** ASSIGNMENT **
Where the string "Data" shows up in a line of the records, copy that line.

** RECORD SET **

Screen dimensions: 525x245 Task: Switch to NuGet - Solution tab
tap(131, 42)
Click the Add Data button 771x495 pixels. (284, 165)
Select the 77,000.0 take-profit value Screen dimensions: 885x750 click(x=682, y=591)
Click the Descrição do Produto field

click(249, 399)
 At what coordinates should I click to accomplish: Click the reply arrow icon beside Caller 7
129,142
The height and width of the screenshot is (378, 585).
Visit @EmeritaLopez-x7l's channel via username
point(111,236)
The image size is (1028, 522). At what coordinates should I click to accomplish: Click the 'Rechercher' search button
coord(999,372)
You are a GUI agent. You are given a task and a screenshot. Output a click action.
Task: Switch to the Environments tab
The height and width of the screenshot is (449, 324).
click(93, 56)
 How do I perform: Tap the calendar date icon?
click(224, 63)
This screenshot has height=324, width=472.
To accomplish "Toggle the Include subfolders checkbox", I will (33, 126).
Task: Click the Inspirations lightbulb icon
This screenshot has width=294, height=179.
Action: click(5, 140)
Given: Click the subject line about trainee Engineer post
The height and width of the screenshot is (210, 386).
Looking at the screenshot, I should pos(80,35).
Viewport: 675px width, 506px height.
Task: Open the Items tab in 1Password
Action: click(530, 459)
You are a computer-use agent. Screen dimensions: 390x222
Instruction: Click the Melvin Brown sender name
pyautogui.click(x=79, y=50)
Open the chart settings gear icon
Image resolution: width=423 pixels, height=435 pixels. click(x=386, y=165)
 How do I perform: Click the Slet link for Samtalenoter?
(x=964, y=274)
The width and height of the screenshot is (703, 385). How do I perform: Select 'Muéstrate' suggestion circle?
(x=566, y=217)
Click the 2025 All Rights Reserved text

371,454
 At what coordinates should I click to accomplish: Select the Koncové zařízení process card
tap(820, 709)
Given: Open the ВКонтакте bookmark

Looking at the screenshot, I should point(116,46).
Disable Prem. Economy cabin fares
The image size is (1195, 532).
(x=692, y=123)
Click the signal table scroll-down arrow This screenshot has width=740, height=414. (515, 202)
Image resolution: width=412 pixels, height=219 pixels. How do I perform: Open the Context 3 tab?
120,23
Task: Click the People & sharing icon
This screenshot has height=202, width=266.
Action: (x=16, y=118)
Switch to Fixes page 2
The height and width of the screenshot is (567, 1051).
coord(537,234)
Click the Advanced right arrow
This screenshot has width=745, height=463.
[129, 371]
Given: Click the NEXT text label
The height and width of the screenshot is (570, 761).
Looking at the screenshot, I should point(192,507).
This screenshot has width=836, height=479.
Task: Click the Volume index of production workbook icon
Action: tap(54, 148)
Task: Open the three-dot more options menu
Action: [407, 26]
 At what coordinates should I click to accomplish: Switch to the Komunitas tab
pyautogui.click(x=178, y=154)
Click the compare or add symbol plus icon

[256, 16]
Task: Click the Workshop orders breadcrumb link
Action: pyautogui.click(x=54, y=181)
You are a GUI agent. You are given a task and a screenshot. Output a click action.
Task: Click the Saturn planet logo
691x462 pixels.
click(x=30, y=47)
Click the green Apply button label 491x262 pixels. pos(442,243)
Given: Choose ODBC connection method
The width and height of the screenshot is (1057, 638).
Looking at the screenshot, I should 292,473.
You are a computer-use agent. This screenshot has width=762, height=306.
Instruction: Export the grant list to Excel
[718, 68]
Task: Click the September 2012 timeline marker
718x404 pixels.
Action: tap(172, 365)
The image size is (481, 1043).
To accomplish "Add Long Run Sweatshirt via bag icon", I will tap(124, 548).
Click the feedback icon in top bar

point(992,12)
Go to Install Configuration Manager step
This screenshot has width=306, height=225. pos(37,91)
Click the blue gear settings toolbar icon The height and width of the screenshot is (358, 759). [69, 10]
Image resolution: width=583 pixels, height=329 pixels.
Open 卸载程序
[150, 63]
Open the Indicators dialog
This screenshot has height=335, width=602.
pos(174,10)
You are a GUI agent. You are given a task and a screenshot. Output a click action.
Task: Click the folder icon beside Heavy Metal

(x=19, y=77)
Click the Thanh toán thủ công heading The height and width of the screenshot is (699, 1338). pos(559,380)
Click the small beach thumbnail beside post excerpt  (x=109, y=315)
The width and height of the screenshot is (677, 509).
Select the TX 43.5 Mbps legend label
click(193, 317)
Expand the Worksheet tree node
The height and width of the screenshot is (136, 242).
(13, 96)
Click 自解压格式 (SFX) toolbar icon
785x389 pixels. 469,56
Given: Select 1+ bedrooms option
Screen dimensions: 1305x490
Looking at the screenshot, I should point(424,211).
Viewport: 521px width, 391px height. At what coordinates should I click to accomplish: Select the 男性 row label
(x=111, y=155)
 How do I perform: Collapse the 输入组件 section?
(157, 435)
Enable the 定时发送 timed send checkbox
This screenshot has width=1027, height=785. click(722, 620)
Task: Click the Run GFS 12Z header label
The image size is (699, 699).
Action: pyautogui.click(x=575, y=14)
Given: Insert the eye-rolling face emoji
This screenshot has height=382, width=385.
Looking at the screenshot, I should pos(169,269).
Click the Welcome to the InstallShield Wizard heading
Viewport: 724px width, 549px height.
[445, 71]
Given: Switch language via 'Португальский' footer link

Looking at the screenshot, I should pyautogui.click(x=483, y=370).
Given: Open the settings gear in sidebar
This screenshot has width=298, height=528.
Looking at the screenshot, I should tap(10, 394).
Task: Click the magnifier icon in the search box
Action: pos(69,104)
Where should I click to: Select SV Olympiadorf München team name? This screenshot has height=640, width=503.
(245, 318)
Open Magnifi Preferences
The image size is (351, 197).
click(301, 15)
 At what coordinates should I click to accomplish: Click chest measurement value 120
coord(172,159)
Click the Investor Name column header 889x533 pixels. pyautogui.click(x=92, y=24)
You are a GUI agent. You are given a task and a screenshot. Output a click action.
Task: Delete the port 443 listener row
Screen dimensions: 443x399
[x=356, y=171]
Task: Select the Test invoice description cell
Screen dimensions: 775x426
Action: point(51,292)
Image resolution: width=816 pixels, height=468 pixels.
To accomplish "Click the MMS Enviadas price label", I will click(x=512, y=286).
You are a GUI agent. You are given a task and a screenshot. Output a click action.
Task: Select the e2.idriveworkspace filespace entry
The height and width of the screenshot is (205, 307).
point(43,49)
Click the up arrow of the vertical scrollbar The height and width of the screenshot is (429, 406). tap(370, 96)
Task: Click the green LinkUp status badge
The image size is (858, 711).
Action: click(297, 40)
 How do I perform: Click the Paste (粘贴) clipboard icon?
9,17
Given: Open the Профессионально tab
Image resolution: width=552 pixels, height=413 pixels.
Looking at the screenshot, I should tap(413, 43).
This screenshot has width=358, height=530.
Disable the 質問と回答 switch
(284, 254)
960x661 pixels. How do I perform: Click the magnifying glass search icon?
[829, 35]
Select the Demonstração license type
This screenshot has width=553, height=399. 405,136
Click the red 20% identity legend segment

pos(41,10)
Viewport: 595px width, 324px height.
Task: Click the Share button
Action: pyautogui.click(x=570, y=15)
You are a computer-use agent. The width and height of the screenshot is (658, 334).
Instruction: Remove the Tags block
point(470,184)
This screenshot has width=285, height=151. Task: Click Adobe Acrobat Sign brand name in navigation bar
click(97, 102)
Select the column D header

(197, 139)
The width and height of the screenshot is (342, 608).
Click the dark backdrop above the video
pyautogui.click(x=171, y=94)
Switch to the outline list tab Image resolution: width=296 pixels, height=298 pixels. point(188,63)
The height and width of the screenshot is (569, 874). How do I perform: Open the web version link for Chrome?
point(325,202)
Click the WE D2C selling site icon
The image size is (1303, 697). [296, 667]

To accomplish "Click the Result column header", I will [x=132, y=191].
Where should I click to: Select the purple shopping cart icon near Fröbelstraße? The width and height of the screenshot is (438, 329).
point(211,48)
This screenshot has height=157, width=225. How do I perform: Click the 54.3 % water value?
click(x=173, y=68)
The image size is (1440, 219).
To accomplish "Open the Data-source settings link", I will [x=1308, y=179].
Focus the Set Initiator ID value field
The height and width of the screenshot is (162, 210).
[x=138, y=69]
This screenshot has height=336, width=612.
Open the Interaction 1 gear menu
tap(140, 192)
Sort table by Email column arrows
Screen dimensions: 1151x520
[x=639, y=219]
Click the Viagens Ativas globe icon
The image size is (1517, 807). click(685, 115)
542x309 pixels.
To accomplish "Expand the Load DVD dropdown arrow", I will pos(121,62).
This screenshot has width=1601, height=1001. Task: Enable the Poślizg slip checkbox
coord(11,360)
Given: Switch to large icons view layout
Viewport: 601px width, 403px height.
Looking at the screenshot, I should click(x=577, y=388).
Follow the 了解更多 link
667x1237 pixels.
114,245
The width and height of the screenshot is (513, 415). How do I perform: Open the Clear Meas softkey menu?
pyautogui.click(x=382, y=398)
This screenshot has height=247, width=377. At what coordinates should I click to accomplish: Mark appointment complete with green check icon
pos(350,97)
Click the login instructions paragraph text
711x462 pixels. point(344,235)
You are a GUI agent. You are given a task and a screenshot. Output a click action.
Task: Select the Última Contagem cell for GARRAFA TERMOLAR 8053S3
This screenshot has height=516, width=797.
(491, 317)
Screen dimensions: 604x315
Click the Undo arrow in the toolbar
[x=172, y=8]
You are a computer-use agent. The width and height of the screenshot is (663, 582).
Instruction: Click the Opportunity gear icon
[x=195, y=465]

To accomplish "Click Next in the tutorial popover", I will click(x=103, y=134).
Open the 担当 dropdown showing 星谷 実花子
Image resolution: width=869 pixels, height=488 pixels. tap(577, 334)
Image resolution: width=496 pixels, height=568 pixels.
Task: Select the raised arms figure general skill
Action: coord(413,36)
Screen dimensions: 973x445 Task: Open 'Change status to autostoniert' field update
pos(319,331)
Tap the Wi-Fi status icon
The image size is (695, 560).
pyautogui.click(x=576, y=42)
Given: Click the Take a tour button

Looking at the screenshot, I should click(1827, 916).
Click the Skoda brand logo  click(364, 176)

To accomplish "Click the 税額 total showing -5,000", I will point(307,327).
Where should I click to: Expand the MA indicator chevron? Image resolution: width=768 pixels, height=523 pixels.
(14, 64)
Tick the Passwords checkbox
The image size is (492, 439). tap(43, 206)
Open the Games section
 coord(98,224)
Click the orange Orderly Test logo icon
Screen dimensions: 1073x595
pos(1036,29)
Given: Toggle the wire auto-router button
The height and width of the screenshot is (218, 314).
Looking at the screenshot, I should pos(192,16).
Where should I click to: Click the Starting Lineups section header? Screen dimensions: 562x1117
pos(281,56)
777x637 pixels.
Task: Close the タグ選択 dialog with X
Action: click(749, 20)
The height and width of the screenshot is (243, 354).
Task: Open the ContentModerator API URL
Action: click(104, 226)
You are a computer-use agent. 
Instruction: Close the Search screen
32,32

** ANSWER BOX **
Click the Add Data button 771x495 pixels. (284, 165)
To accomplish "Open the Data-source settings link", I will [x=1308, y=179].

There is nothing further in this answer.